# Instructions for the task:
Change "GUI agent" to "screen assistant" everywhere it occurs in the lines below, leave the rest untouched, and omit the pictures from your answer.

# Materials provided:
........

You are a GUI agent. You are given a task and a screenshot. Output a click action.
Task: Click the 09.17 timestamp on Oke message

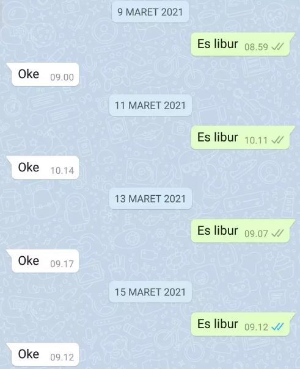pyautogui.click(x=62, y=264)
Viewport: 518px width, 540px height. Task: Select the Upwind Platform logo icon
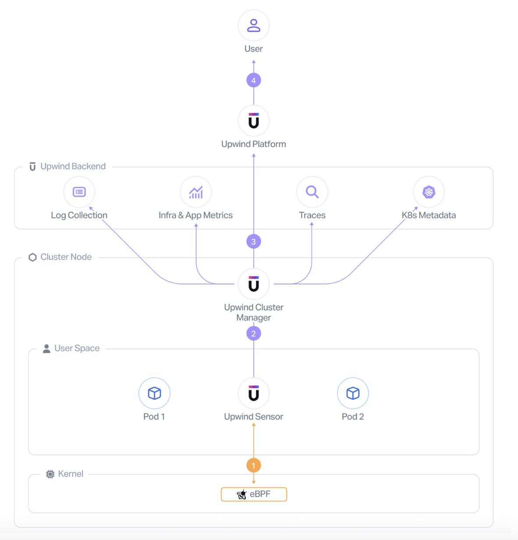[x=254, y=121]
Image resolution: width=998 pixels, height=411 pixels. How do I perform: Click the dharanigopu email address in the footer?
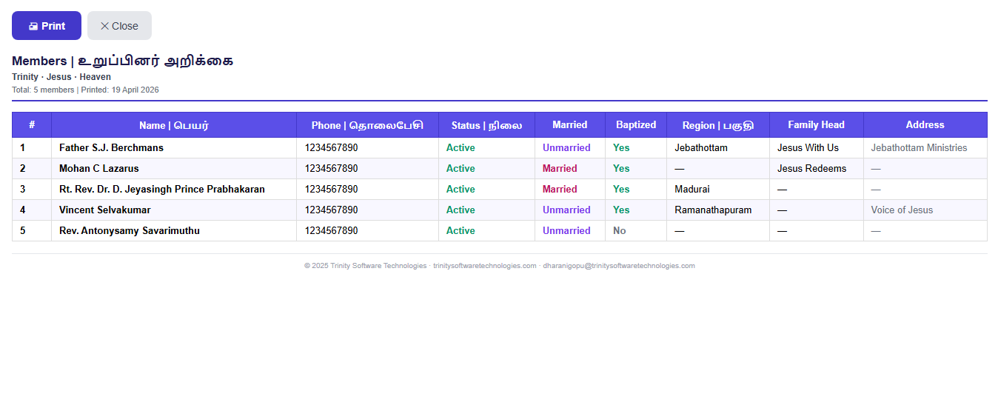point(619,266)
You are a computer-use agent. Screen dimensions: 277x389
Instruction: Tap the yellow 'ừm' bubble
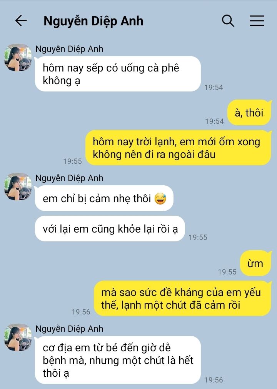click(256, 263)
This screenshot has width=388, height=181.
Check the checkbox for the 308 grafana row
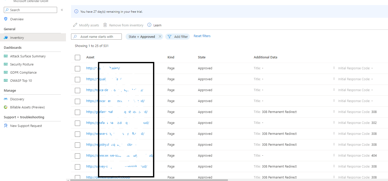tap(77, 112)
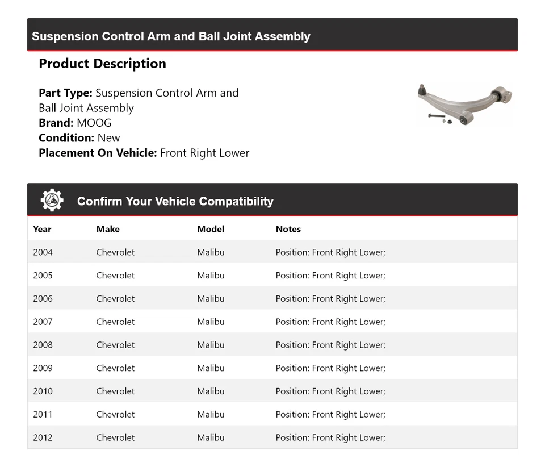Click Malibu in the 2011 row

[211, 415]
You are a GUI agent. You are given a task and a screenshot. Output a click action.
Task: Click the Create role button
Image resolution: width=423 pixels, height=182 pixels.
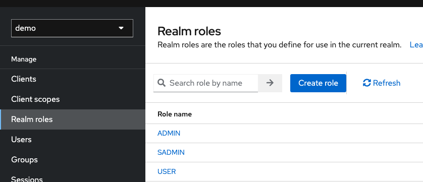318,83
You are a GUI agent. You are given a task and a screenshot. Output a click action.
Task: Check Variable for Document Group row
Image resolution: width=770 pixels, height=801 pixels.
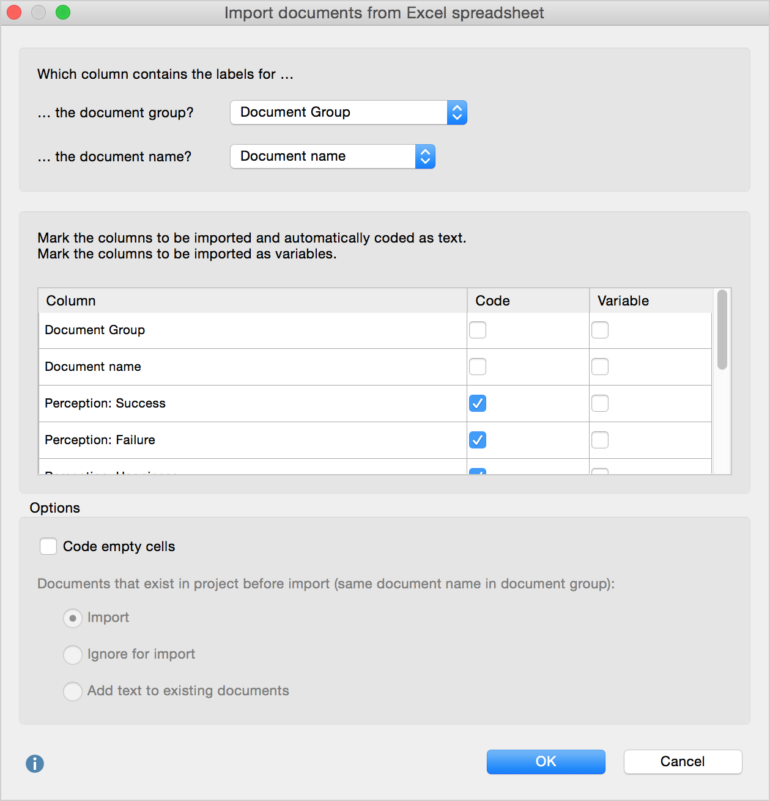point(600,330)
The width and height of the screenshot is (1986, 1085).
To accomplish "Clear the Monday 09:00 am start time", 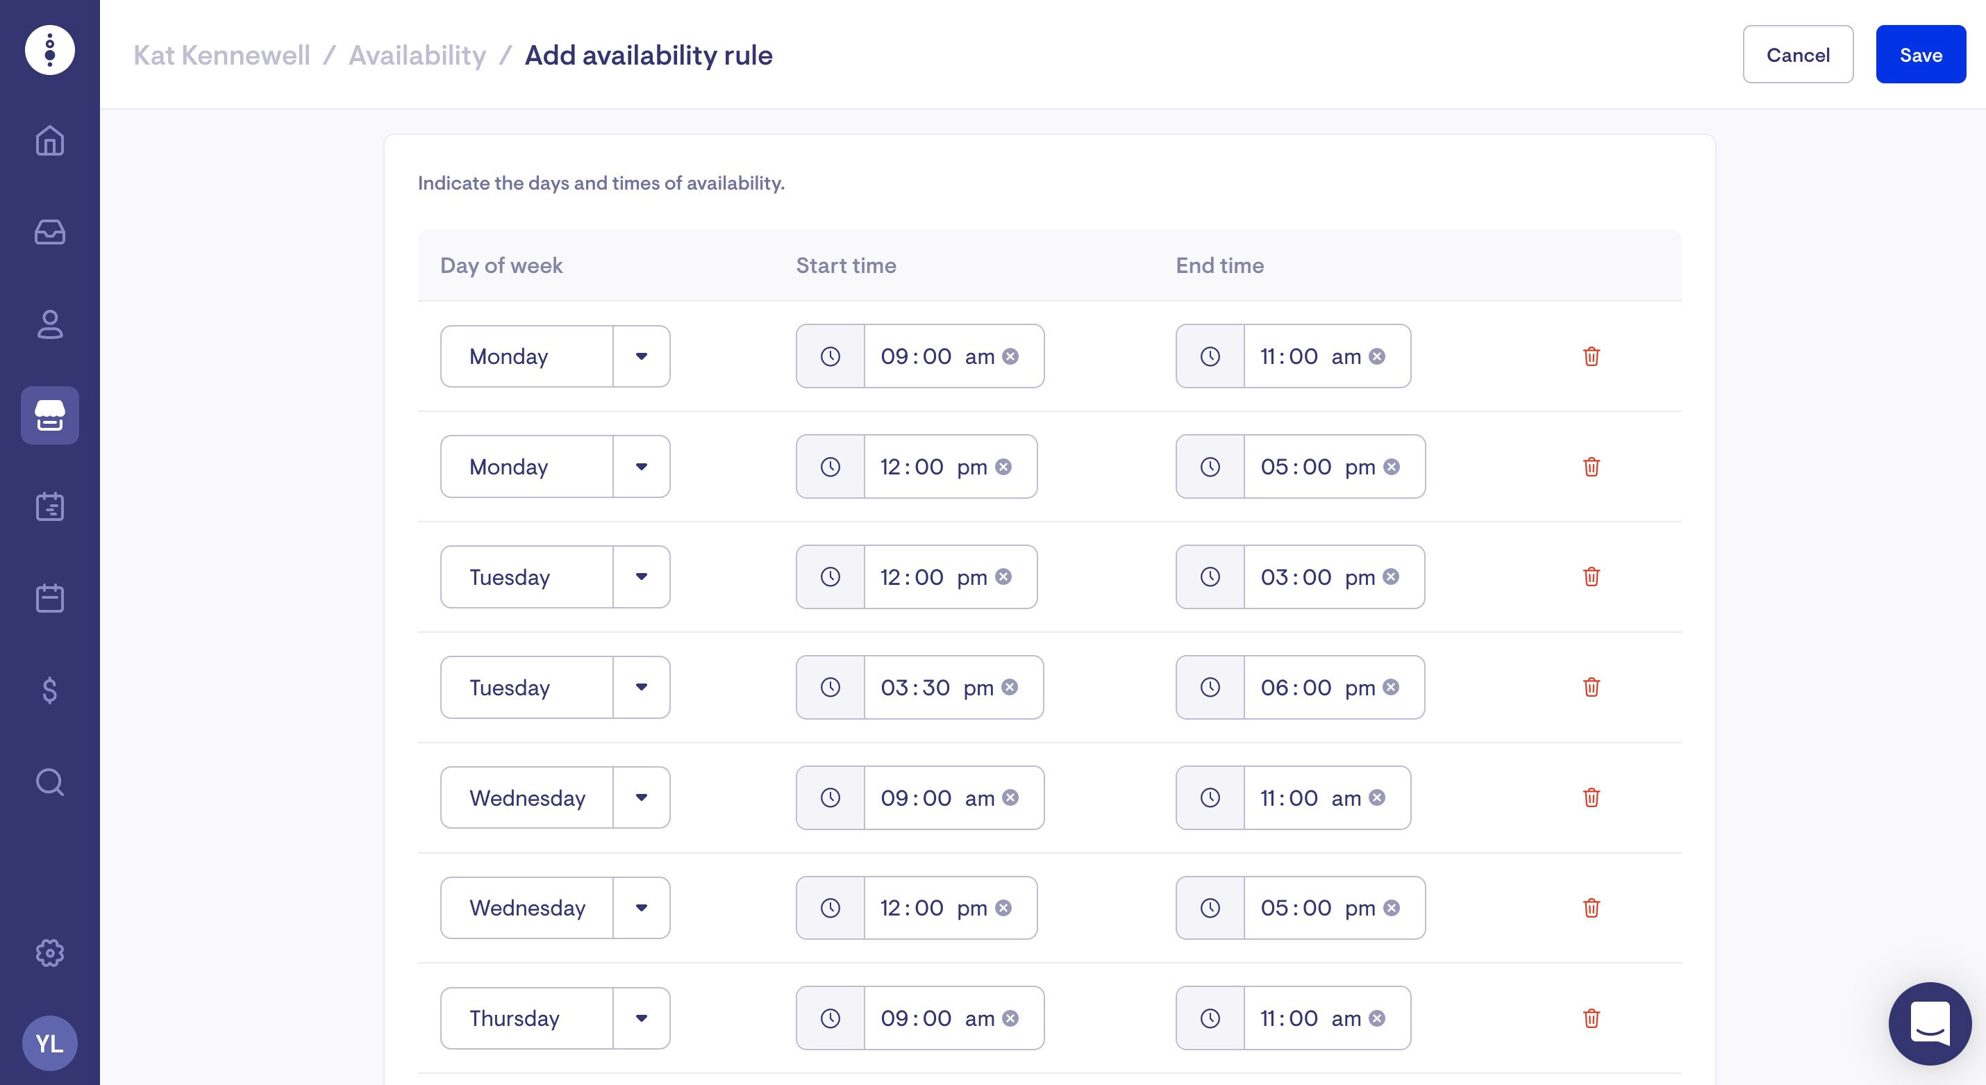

........

# Exercise output:
You are a screen assistant. You are given a task and a screenshot. Output a click action.
Task: Click the 09.17 timestamp on Oke message

pyautogui.click(x=62, y=264)
Viewport: 518px width, 540px height. Task: Select the Upwind Platform logo icon
[x=254, y=121]
Image resolution: width=998 pixels, height=411 pixels. How do I perform: Click the dharanigopu email address in the footer?
point(619,266)
You are a computer-use agent. Screen dimensions: 277x389
Instruction: Tap the yellow 'ừm' bubble
click(256, 263)
This screenshot has width=388, height=181.
Check the checkbox for the 308 grafana row
tap(77, 112)
Click Malibu in the 2011 row

[211, 415]
You are a screen assistant. You are given a task and a screenshot. Output a click action.
Task: Click the Create role button
Image resolution: width=423 pixels, height=182 pixels.
318,83
You are a screen assistant. You are given a task and a screenshot. Output a click action.
Task: Check Variable for Document Group row
Image resolution: width=770 pixels, height=801 pixels.
point(600,330)
The width and height of the screenshot is (1986, 1085).
To accomplish "Clear the Monday 09:00 am start time", 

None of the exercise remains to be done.